Myth #2: Wearing hats causes hair loss.
Nearly all cases of pattern hair loss are due to genetics, not wearing a hat. Occasionally there are other medical causes that affect the hair follicles beneath the surface of the skin.
MORE: The Common Causes of Hair Loss
Myth #3: Hair transplants always look obvious.
With the advent of microscopic Follicular Unit Grafting (FUG), a technique in which a strip of skin is removed from a donor site (like the back of the head) and cut into individual units, it’s possible to create results that do not resemble a transplant.
Myth #4: Follicular Unit Extraction (FUE) is always the preferable method.
FUE is a minimally invasive method that uses a small instrument to remove tiny groups of one to four hairs.
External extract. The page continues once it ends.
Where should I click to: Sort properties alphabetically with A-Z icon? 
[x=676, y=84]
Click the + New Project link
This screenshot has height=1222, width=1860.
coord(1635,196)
While it’s a wonderful procedure for many men (and occasionally women), it’s not necessarily a replacement for the FUG or strip procedure, discussed above. In patients with fine donor hair (particularly women with widespread thinning), FUE can be inferior to a strip procedure. The main advantage of FUE is that it completely avoids any incision scar at the donor site — but it’s important to note that this scar is typically only visible if the head is shaved.
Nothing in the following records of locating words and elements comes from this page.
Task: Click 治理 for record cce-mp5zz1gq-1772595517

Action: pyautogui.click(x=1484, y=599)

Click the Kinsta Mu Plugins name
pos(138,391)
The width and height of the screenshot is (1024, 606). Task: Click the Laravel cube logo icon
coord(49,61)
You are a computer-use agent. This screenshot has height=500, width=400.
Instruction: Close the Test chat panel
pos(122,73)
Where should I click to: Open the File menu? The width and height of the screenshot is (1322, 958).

MORE: Follicular Unit Extraction or Strip Grafting: Which Procedure Is Better For Hair Transplantation?
Myth #5: The best way to do a hair transplant procedure is with one of several devices such as NeoGraft or ARTAS.
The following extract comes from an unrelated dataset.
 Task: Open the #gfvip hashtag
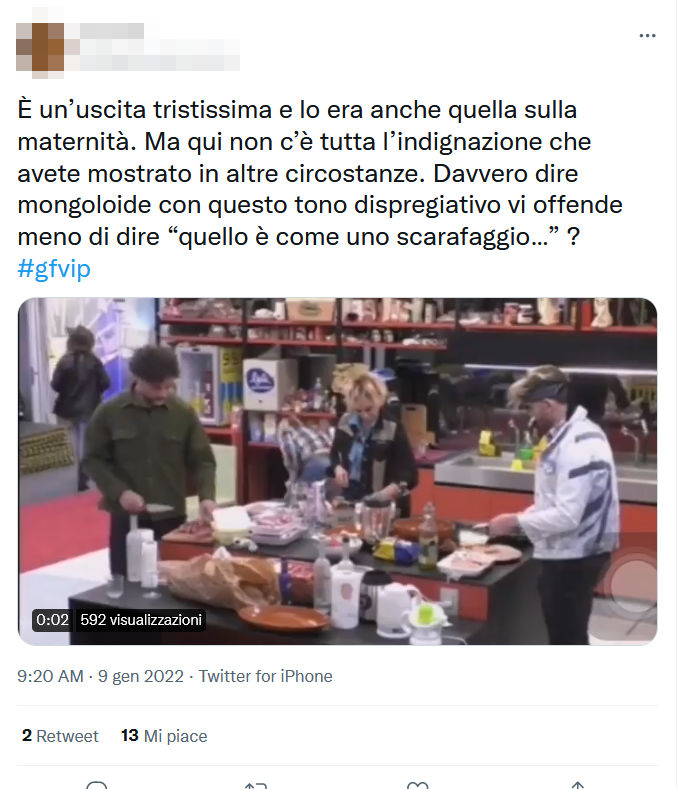tap(54, 268)
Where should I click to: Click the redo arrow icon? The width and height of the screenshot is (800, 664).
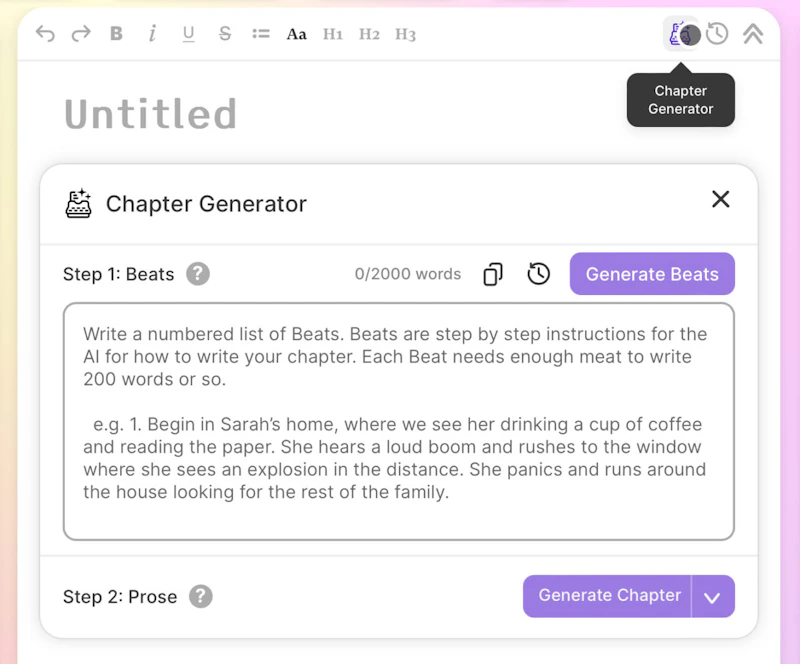[x=81, y=34]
These devices — one mechanized (NeoGraft) and the other robotic (ARTAS) — can help doctors remove and transplant follicles in the FUE procedure, but they aren’t the only ways it can be done. Hair follicles can be extracted with a variety of handheld drills. That said, drills will never be able to replace the artistry of hairline design!
Myth #6: Hair transplants are only for the scalp.
This may be hard to believe, but the fastest area of growth in hair restoration for some surgeons is in non-scalp procedures. The most common areas are the beard, eyebrows, and chest.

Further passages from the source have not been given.